Moon buggy pulls in attention at science showcase at YSU


By SEAN BARRON

news@vindy.com

YOUNGSTOWN

Isaac Yurco hasn’t exactly taken the popular standard “Fly Me to the Moon” literally, nor has he sunk into a deep depression.

Perhaps the closest the Youngstown State University senior has come to achieving both is a moon buggy he and five other YSU mechanical-engineering majors built and entered into a recent racing competition.

“One of the obstacles was a simulated lunar surface,” Yurco said, referring to the bumpy, craterlike terrain participants of the moon-buggy race at the U.S. Space & Rocket Center in Huntsville, Ala., endured.

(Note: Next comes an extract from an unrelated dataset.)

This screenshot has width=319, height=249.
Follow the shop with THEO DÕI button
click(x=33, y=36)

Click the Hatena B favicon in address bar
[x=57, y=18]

Yurco, along with seniors Mike Kennedy, Jim Davner, Ina Peshel and Kevin Miller, and junior Katie Hyden, took about three months each to design and construct the vehicle.

The six finished 16th of 42 colleges in the competition, Yurco continued.

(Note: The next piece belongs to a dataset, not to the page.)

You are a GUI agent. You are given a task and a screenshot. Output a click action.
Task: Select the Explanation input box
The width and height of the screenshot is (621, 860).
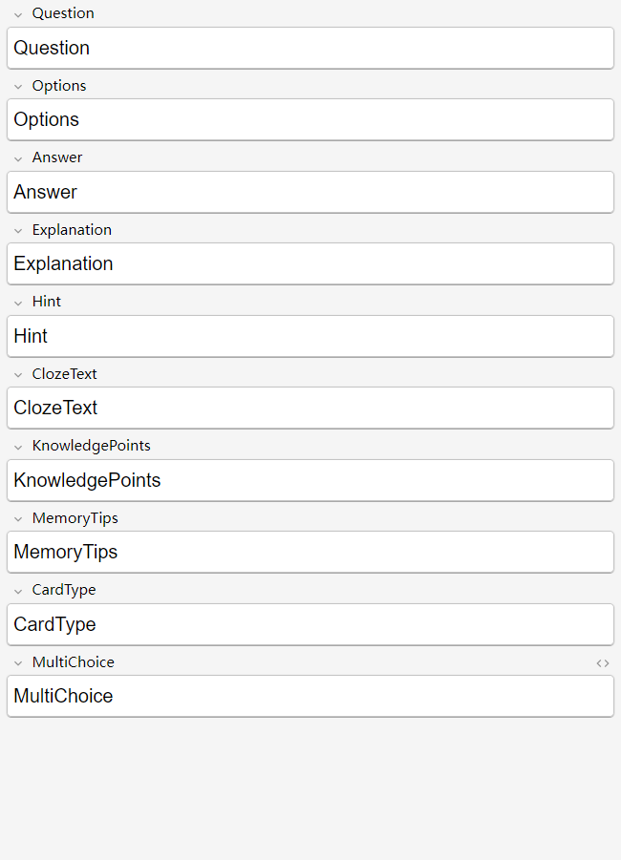(x=310, y=264)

The device also was one of the many projects an estimated 50 YSU College of Science, Technology, Engineering and Mathematics students assembled that were the attractions of Sunday’s annual STEM showcase in YSU’s Moser Hall.

The three-hour event was to highlight the students’ projects, some of which took a year or more to complete, while giving the community a chance to see some of the university’s positive aspects, explained Dr. Martin Abraham, dean of the College of STEM.